TAREFA CURTA -> Dê continuidade ao texto sobre a guerra, começando logo depois da última frase apresentada.

FERREIRA
GULLAR
Guerrear é
preciso?
A TV
mostra quarteirões transformados em ruínas por bombas e foguetes. Que sentido
tem isso?
Diante
das guerras que se travam hoje no mundo, sou obrigado a me perguntar por que,
depois de séculos de massacres, o homem continua, como nos primórdios da
civilização, a se armar e guerrear. Aliás, não apenas continua, torna-se mais
capaz de matar, valendo-se de armas cada vez mais sofisticadas.
Logo
me vem à mente a bomba atômica, que só não foi usada na escala que os
belicistas pretendiam, porque, neste caso, quase ninguém sobreviveria. E os
estadistas querem a guerra desde que ela não os atinja pessoalmente. Eles
decidem por fazê-la, mas quem morre são os soldados e o povo em geral. Os
chefões, quase nunca.
Costumo
dizer que frequentemente me surpreendo com o óbvio, e isso acontece agora,
quando a televisão me bombardeia diariamente com o número de mortos pelas
bombas e foguetes na faixa de Gaza, na Síria, na Líbia, no Iraque, na Ucrânia.

MATERIAL FORNECIDO ->
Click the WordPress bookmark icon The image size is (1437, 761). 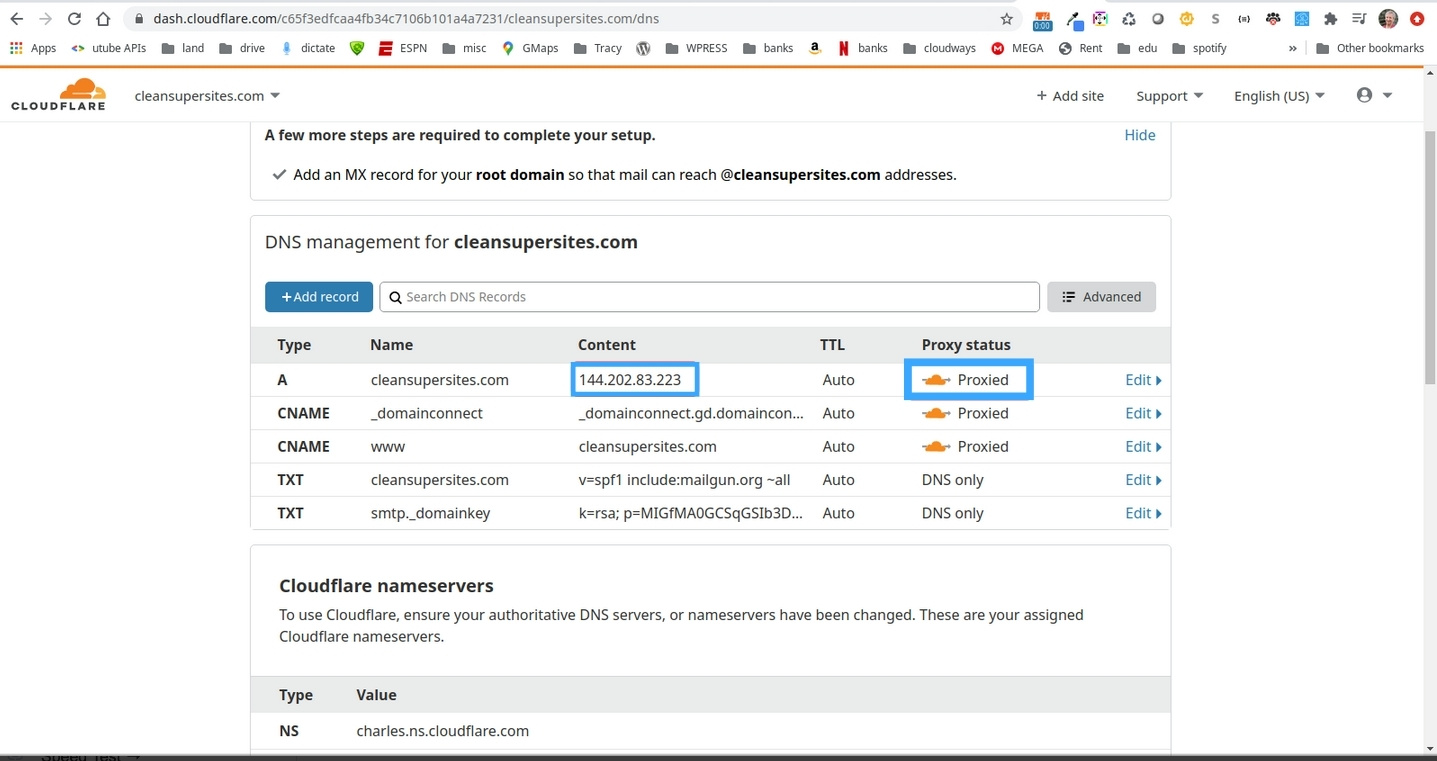pyautogui.click(x=643, y=48)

RESULTADO DA TAREFA ->
Surpreendo-me
com a quantidade de dinheiro que os países gastam com armamentos. E não só com
armamentos, mas também com as forças armadas. Todos os países têm
permanentemente centenas de milhares de soldados que constituem os efetivos
militares. Eles fazem parte do Estado, como elemento fundamental dele, e
constituem carreiras a que milhares e milhares de pessoas dedicam suas vidas.
Com
isso, gastam-se fortunas, com a finalidade de fazer guerra. Claro, se for
preciso. Mas a verdade é que essas forças são formadas e mantidas com essa
finalidade: a defesa da pátria pelas armas, se for o caso. E por que isso?
Porque a guerra é uma possibilidade permanente para os Estados, todos, sem
exceção.
Mas
por quê? Que os povos selvagens vivessem se matando, dá para entender. Por
exemplo, os índios do Brasil neolítico, que eram nômades, viviam do que colhiam
na natureza, eram obrigados a se deslocar para outras regiões em busca de
alimentos. Se houvesse outra tribo ali, a guerra entre as duas era inevitável.
Mas e hoje, por que a guerra?
As
razões são as mais diversas. Ou é um louco como Hitler, que sonhava dominar o
mundo, ou é concepção religiosa que leva líderes a atacar seus vizinhos, ou
disputa de mercado. Mas, depois de tanta guerra que já houve, por essas e
outras razões, resultando na morte de milhões de pessoas, parece que muito
pouco o homem aprendeu com isso.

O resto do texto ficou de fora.